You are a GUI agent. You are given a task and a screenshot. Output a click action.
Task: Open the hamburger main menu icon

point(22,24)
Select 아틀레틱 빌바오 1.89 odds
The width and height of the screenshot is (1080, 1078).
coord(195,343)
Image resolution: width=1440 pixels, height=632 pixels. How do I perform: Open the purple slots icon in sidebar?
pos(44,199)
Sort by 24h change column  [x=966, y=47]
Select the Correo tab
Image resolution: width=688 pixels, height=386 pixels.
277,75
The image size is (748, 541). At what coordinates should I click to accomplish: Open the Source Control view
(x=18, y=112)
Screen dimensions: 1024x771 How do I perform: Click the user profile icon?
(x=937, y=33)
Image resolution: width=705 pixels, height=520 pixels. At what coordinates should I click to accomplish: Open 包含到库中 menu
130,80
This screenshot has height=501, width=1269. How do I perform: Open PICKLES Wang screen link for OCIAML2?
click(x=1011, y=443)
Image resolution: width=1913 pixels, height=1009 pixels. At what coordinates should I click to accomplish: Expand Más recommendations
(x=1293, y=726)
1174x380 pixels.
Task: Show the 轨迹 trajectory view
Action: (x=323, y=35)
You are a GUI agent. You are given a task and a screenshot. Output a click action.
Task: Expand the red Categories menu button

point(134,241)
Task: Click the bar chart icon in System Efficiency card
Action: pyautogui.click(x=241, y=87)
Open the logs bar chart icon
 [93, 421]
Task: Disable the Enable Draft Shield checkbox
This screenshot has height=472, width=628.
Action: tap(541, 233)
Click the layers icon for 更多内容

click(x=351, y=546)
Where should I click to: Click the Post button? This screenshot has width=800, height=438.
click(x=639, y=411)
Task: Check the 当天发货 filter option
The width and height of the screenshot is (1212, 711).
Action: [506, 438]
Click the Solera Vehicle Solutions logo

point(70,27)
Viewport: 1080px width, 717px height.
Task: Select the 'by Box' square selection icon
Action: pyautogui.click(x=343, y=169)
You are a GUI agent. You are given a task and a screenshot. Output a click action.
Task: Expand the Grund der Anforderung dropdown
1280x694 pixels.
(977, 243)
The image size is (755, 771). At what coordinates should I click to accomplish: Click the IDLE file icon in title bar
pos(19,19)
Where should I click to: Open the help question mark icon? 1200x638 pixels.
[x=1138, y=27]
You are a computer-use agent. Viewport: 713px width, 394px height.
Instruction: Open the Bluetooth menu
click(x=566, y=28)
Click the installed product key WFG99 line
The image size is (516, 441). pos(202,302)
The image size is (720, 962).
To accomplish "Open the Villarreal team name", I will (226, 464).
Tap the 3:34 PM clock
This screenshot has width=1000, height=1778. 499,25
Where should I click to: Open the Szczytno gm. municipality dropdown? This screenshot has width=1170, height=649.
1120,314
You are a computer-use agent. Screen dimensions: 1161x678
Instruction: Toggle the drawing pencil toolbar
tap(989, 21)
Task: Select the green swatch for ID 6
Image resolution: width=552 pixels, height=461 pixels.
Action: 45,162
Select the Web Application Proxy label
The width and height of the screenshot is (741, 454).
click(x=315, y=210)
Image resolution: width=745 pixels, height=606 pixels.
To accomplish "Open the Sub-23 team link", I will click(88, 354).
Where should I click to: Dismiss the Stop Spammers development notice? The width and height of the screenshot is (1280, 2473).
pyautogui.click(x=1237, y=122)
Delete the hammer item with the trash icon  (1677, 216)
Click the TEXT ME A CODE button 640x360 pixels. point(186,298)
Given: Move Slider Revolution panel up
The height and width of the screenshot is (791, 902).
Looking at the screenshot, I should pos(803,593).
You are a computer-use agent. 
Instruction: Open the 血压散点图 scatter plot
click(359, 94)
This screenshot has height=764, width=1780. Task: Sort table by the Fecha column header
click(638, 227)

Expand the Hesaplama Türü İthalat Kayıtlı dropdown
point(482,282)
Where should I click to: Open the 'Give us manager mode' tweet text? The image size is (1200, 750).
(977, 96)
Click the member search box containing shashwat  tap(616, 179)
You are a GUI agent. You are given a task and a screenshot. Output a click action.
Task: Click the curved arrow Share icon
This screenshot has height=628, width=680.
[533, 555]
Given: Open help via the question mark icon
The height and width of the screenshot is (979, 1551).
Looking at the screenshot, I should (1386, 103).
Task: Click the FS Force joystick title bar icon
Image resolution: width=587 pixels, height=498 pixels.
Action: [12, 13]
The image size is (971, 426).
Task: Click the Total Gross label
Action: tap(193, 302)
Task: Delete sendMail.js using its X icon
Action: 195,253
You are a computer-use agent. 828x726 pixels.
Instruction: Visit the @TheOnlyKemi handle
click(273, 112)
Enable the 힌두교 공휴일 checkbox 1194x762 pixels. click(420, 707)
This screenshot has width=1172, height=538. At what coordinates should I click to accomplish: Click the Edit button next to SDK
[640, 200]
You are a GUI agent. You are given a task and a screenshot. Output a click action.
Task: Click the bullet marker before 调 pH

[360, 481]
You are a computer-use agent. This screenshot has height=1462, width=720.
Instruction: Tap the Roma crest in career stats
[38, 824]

WORK ORDER: Write an exact transcription of every entry above.

EXPECTED ANSWER:
You are a GUI agent. You are given a task and a screenshot. Output a click action.
Task: Open the hamburger main menu icon

point(22,24)
Select 아틀레틱 빌바오 1.89 odds
The width and height of the screenshot is (1080, 1078).
coord(195,343)
Image resolution: width=1440 pixels, height=632 pixels. How do I perform: Open the purple slots icon in sidebar?
pos(44,199)
Sort by 24h change column  [x=966, y=47]
Select the Correo tab
Image resolution: width=688 pixels, height=386 pixels.
277,75
The image size is (748, 541). At what coordinates should I click to accomplish: Open the Source Control view
(x=18, y=112)
Screen dimensions: 1024x771 How do I perform: Click the user profile icon?
(x=937, y=33)
Image resolution: width=705 pixels, height=520 pixels. At what coordinates should I click to accomplish: Open 包含到库中 menu
130,80
This screenshot has height=501, width=1269. How do I perform: Open PICKLES Wang screen link for OCIAML2?
click(x=1011, y=443)
Image resolution: width=1913 pixels, height=1009 pixels. At what coordinates should I click to accomplish: Expand Más recommendations
(x=1293, y=726)
1174x380 pixels.
Task: Show the 轨迹 trajectory view
Action: (x=323, y=35)
You are a GUI agent. You are given a task and a screenshot. Output a click action.
Task: Expand the red Categories menu button

point(134,241)
Task: Click the bar chart icon in System Efficiency card
Action: pyautogui.click(x=241, y=87)
Open the logs bar chart icon
 [93, 421]
Task: Disable the Enable Draft Shield checkbox
This screenshot has height=472, width=628.
Action: tap(541, 233)
Click the layers icon for 更多内容

click(x=351, y=546)
Where should I click to: Click the Post button? This screenshot has width=800, height=438.
click(x=639, y=411)
Task: Check the 当天发货 filter option
The width and height of the screenshot is (1212, 711).
Action: [506, 438]
Click the Solera Vehicle Solutions logo

point(70,27)
Viewport: 1080px width, 717px height.
Task: Select the 'by Box' square selection icon
Action: pyautogui.click(x=343, y=169)
You are a GUI agent. You are given a task and a screenshot. Output a click action.
Task: Expand the Grund der Anforderung dropdown
1280x694 pixels.
(977, 243)
The image size is (755, 771). At what coordinates should I click to accomplish: Click the IDLE file icon in title bar
pos(19,19)
Where should I click to: Open the help question mark icon? 1200x638 pixels.
[x=1138, y=27]
You are a computer-use agent. Viewport: 713px width, 394px height.
Instruction: Open the Bluetooth menu
click(x=566, y=28)
Click the installed product key WFG99 line
The image size is (516, 441). pos(202,302)
The image size is (720, 962).
To accomplish "Open the Villarreal team name", I will (226, 464).
Tap the 3:34 PM clock
This screenshot has width=1000, height=1778. 499,25
Where should I click to: Open the Szczytno gm. municipality dropdown? This screenshot has width=1170, height=649.
1120,314
You are a computer-use agent. Screen dimensions: 1161x678
Instruction: Toggle the drawing pencil toolbar
tap(989, 21)
Task: Select the green swatch for ID 6
Image resolution: width=552 pixels, height=461 pixels.
Action: 45,162
Select the Web Application Proxy label
The width and height of the screenshot is (741, 454).
click(x=315, y=210)
Image resolution: width=745 pixels, height=606 pixels.
To accomplish "Open the Sub-23 team link", I will click(88, 354).
Where should I click to: Dismiss the Stop Spammers development notice? The width and height of the screenshot is (1280, 2473).
pyautogui.click(x=1237, y=122)
Delete the hammer item with the trash icon  (1677, 216)
Click the TEXT ME A CODE button 640x360 pixels. point(186,298)
Given: Move Slider Revolution panel up
The height and width of the screenshot is (791, 902).
Looking at the screenshot, I should pos(803,593).
You are a computer-use agent. 
Instruction: Open the 血压散点图 scatter plot
click(359, 94)
This screenshot has height=764, width=1780. Task: Sort table by the Fecha column header
click(638, 227)

Expand the Hesaplama Türü İthalat Kayıtlı dropdown
point(482,282)
Where should I click to: Open the 'Give us manager mode' tweet text? The image size is (1200, 750).
(977, 96)
Click the member search box containing shashwat  tap(616, 179)
You are a GUI agent. You are given a task and a screenshot. Output a click action.
Task: Click the curved arrow Share icon
This screenshot has height=628, width=680.
[533, 555]
Given: Open help via the question mark icon
The height and width of the screenshot is (979, 1551).
Looking at the screenshot, I should (1386, 103).
Task: Click the FS Force joystick title bar icon
Image resolution: width=587 pixels, height=498 pixels.
Action: [12, 13]
The image size is (971, 426).
Task: Click the Total Gross label
Action: tap(193, 302)
Task: Delete sendMail.js using its X icon
Action: 195,253
You are a computer-use agent. 828x726 pixels.
Instruction: Visit the @TheOnlyKemi handle
click(273, 112)
Enable the 힌두교 공휴일 checkbox 1194x762 pixels. click(420, 707)
This screenshot has width=1172, height=538. At what coordinates should I click to accomplish: Click the Edit button next to SDK
[640, 200]
You are a GUI agent. You are given a task and a screenshot. Output a click action.
Task: Click the bullet marker before 调 pH

[360, 481]
You are a computer-use agent. This screenshot has height=1462, width=720.
Instruction: Tap the Roma crest in career stats
[38, 824]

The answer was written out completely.